_AVAILABLE DATA_.
= = =
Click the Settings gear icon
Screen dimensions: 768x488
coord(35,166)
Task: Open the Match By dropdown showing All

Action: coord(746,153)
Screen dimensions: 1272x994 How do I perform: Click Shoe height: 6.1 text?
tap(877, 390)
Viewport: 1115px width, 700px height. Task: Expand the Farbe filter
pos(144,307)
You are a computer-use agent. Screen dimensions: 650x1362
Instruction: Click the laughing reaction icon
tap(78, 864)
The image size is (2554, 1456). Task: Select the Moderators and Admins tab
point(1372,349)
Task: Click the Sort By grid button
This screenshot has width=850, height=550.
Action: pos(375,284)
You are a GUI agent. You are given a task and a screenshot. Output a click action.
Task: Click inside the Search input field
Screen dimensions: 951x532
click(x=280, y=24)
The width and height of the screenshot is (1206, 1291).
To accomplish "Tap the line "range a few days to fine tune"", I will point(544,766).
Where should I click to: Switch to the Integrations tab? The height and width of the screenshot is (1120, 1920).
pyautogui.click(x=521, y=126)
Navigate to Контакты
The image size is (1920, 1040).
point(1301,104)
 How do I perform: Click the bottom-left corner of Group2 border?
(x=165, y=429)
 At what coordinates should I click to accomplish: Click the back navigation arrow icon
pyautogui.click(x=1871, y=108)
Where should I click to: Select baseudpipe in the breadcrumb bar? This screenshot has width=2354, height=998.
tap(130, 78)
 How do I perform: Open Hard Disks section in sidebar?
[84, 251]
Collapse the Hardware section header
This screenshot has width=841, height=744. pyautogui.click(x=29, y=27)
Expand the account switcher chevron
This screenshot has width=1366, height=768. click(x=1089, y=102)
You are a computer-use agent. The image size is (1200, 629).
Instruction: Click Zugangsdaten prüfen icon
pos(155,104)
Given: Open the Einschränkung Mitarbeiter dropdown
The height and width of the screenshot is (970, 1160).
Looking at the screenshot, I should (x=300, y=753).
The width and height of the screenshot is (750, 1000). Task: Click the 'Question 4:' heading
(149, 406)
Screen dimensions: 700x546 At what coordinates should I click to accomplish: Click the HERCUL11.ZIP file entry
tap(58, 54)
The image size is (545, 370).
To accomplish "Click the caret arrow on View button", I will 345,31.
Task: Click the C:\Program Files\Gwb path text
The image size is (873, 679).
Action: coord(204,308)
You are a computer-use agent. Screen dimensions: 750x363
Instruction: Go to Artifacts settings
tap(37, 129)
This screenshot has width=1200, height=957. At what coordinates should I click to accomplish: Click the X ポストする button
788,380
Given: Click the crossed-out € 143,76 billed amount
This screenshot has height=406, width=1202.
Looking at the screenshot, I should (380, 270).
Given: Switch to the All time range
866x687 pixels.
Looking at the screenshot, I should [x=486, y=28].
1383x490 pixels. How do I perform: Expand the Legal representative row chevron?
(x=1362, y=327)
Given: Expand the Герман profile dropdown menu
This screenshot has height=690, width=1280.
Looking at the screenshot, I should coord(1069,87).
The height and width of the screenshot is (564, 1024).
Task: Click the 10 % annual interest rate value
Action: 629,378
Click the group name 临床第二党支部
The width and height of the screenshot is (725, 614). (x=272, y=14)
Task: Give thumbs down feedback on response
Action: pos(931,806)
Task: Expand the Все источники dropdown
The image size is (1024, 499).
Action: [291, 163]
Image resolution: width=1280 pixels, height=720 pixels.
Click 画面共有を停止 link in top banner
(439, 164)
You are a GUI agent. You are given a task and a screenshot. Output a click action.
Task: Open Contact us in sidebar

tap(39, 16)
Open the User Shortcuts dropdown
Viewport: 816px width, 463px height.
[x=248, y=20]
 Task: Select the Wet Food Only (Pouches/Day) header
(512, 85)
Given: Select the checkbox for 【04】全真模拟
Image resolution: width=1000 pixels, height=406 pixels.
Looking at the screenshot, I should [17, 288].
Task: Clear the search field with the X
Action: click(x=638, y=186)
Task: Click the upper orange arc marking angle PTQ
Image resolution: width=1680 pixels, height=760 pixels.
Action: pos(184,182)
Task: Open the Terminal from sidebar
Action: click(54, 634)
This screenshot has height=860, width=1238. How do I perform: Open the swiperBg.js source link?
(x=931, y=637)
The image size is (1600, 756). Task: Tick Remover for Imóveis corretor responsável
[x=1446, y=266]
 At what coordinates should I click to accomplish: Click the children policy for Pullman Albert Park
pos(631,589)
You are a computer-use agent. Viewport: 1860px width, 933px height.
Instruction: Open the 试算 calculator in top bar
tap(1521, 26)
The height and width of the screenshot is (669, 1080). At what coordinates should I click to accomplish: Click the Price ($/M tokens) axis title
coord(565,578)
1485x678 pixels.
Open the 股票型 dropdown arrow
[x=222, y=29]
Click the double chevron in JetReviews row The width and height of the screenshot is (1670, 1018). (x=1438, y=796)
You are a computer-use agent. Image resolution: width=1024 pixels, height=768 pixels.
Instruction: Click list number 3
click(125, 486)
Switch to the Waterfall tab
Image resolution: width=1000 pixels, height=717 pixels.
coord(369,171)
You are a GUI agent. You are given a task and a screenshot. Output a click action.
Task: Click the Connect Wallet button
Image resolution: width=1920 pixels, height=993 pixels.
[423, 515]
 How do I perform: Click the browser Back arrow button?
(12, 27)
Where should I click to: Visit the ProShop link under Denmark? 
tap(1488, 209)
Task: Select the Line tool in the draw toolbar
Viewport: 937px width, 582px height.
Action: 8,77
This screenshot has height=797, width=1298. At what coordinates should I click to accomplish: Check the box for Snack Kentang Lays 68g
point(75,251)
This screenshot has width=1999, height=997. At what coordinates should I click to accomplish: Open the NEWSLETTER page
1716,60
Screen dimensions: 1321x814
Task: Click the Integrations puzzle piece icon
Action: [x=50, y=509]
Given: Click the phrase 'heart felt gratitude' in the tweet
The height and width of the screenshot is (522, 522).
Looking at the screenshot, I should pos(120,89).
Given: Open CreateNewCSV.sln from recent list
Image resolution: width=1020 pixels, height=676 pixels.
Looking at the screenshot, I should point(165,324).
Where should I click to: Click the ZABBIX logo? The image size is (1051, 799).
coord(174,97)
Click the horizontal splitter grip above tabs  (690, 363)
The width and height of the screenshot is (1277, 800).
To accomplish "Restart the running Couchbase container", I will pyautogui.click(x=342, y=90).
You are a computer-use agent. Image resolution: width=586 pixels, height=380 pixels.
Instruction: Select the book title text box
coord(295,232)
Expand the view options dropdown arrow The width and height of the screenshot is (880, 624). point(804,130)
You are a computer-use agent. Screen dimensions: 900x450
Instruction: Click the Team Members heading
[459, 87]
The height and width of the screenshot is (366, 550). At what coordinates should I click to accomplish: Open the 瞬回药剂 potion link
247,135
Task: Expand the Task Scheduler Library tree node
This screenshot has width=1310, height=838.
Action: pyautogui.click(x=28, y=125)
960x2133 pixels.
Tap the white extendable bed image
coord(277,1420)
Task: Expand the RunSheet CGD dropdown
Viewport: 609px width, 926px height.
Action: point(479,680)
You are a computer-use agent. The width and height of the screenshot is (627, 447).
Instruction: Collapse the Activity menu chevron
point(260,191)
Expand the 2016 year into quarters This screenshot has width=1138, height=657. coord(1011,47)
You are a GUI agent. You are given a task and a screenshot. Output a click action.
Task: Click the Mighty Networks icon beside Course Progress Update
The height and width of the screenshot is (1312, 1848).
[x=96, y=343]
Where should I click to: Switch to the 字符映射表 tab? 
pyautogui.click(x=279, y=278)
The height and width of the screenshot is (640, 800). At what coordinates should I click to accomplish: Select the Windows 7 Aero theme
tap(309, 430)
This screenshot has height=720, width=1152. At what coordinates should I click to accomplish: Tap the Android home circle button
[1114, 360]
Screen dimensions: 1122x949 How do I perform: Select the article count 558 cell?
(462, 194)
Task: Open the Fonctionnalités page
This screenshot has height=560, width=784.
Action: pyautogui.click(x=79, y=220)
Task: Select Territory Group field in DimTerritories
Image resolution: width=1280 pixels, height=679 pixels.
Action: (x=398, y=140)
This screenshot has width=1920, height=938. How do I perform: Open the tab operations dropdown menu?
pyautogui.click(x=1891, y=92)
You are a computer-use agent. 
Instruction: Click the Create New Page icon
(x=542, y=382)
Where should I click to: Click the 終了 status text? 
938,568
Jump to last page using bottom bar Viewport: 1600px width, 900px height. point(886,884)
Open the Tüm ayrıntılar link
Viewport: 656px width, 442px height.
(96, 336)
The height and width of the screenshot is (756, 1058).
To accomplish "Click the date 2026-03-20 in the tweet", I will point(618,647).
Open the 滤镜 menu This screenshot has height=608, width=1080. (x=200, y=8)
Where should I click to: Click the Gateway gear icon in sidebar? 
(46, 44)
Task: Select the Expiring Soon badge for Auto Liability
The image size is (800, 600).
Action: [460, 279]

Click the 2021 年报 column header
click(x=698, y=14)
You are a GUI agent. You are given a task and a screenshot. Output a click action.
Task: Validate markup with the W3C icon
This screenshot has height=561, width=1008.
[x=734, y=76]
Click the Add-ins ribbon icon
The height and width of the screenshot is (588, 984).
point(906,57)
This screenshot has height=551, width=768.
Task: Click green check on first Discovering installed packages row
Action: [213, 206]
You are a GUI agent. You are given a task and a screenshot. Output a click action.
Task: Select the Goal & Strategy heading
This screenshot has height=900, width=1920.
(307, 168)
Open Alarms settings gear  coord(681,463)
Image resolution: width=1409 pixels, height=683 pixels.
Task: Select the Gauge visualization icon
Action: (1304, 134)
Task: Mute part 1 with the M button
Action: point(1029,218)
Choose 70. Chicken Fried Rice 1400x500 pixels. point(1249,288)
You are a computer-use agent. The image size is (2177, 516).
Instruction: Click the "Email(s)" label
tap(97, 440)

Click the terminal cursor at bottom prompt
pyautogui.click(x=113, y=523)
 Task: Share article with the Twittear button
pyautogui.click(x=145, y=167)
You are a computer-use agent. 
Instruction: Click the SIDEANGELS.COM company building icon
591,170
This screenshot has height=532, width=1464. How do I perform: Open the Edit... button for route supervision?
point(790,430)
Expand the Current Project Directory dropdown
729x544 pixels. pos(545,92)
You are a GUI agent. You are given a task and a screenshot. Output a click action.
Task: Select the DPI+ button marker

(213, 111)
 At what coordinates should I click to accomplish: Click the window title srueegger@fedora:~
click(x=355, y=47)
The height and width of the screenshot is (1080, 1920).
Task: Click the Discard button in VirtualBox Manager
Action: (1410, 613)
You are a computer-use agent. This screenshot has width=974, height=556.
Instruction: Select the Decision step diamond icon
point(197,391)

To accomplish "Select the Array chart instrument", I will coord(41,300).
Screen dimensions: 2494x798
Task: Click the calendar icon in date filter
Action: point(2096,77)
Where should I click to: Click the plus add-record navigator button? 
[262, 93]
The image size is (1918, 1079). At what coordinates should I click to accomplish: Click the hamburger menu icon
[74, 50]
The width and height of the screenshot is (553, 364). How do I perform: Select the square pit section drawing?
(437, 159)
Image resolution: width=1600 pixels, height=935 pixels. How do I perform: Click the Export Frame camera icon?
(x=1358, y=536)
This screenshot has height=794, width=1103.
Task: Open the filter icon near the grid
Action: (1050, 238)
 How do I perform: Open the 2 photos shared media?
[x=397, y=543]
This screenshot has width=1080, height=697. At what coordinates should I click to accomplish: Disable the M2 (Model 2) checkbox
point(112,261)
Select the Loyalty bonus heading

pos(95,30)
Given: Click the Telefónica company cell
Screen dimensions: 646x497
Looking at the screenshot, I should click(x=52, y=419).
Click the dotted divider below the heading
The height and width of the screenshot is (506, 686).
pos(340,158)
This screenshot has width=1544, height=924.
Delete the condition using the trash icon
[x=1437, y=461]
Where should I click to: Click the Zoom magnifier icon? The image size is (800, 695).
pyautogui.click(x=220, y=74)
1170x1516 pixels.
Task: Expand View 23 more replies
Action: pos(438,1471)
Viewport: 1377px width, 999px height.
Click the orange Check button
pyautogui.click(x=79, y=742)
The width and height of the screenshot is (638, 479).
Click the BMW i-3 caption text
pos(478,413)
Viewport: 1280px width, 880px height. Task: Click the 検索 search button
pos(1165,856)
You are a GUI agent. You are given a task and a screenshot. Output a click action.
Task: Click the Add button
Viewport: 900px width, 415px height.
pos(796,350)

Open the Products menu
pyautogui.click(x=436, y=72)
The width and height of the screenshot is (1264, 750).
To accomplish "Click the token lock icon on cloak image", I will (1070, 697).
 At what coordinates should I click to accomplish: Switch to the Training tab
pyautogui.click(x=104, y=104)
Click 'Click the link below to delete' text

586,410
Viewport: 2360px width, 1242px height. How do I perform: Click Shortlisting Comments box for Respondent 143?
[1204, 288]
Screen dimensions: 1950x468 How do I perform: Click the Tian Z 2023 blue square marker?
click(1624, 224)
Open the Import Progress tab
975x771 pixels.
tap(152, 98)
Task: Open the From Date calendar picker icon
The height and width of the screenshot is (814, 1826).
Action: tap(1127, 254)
= = =
_WHAT YOU WILL DO_. Your answer should be each line of the data that contains the word "tweet", copied as it stands.

_RESPONSE TO THIS EXERCISE_.
Given: Click the phrase 'heart felt gratitude' in the tweet
To accomplish "Click the date 2026-03-20 in the tweet", I will point(618,647).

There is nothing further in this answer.